A number of my heirloom tomato plants in my south garden have developed a condition known as “end rot.” I’d amended the soil with lime and kept each plant well-watered, but these efforts weren’t enough to combat other factors at play: poor soil, despite the addition of springtime compost (which I’d discovered was mixed with too much sand to retain water); a cool micro-climate pocket given the presence of woods below; and a sloping plot that resulted in continual irrigation run-off. At this point, there’s no way to salvage the tomatoes. I can only improve my existing infrastructure – leveling beds once my harvest is over, putting in those drip hoses that are long overdue, and continuing to research quality compost sources in the community.

We are not unlike our gardens – whether you’re living on a piece of farmland, or growing food in containers on your front stoop or deck. Each of us, born with a certain genetic blueprint and into a set of environmental conditions; some we can alter, some we can not. Because of this, I ask new clients to complete assessments such as the ACES quiz and the Mindful Self-Compassion test when we start our work together. Even if we can’t change our early life experiences, particularly if our history included trauma (individual or cultural), we can learn to identify the amendments we need in order to facilitate growth in later life. Sometimes it’s an infrastructure change – a move, an ending of a relationship or job, or going back to school. Other times we need to cultivate our internal landscape, by strengthening coping strategies, or maybe our ability to acknowledge and accept difficult emotions.

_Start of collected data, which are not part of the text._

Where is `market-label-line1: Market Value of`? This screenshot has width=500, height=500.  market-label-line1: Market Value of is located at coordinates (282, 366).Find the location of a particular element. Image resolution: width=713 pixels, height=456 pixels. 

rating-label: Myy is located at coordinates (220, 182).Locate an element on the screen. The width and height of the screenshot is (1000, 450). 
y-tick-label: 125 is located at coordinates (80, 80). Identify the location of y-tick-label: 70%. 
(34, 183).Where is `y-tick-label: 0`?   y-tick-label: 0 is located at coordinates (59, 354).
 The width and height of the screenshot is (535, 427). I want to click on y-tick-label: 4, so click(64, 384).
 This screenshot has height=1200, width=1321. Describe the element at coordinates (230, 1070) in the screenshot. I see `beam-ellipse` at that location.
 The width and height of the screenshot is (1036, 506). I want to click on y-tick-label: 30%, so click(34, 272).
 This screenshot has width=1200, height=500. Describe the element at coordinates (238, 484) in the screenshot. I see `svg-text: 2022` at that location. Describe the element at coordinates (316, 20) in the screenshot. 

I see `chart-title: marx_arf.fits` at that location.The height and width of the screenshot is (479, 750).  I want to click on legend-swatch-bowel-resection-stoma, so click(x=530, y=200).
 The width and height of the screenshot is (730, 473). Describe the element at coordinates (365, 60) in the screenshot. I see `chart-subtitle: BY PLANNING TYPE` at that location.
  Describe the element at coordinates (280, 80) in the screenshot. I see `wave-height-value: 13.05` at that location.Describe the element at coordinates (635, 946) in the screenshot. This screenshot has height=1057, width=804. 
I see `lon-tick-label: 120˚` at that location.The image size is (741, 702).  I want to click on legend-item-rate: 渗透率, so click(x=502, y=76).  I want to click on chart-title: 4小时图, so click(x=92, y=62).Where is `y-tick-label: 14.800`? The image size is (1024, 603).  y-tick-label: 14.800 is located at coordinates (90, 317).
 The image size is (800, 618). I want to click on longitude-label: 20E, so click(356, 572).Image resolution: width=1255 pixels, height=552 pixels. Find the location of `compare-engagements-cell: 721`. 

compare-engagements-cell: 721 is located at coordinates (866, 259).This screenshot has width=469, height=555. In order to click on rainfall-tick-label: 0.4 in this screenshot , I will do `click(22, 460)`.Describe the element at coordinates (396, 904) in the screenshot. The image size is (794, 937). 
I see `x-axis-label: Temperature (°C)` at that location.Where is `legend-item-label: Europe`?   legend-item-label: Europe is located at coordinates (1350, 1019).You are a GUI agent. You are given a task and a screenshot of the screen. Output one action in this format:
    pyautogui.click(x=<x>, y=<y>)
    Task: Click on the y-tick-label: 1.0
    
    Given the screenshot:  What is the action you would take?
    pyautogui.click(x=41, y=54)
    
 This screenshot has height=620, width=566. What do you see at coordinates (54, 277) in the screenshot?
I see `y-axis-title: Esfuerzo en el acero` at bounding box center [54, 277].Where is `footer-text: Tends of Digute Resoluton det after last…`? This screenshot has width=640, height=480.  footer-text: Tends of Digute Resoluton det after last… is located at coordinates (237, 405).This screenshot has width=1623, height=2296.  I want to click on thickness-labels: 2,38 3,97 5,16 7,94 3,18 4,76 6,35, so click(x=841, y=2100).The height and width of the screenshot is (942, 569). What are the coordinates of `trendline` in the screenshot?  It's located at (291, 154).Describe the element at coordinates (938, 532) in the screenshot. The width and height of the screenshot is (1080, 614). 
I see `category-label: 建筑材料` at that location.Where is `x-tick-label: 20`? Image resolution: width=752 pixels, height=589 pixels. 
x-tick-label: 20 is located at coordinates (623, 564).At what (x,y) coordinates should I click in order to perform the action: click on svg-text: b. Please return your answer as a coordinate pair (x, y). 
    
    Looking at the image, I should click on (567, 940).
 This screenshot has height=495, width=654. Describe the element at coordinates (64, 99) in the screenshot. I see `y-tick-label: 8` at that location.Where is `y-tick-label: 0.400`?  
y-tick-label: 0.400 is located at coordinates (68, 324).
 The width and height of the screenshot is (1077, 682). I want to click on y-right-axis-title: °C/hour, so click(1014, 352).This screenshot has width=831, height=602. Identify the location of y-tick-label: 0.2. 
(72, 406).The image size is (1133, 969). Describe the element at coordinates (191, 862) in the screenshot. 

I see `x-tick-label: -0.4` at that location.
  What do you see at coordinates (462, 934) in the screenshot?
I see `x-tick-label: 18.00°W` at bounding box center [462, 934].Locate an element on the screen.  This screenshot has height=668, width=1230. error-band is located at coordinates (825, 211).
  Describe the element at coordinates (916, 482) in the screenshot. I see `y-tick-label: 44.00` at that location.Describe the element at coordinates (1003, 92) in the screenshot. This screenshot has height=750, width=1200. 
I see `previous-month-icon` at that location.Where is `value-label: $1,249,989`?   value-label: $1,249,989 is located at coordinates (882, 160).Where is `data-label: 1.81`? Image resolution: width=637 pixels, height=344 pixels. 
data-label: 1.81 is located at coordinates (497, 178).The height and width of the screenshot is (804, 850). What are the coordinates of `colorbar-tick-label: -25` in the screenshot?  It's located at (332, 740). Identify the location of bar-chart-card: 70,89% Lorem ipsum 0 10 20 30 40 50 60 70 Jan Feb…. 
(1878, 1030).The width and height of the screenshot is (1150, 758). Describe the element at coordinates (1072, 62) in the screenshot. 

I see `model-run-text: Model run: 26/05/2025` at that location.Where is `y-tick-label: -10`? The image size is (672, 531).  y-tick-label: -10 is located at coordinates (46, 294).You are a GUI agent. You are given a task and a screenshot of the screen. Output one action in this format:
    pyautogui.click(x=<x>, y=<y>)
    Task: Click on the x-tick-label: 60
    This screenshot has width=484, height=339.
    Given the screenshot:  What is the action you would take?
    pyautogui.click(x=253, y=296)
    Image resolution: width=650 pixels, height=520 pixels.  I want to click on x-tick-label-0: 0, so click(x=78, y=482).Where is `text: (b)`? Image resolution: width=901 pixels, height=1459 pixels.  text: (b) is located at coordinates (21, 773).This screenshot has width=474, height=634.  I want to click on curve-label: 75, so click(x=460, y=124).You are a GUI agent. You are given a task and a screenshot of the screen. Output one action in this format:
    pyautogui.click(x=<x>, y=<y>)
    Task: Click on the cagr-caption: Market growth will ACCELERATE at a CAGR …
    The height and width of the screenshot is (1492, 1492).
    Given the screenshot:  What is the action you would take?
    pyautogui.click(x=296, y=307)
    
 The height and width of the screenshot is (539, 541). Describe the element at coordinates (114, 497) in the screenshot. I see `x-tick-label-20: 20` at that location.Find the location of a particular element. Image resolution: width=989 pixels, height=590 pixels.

I am disappointed that my tomato yield is so poor this season. But I’ve been gardening, quite imperfectly, for nearly eighteen years (and working as a psychotherapist for nearly that long as well).  I’ve learned that mistakes, setbacks, and failures are a normal part of growth.

Next year will be better. My faith is grounded not in blind optimism, but the deep-rooted wisdom that accumulates with each new experience.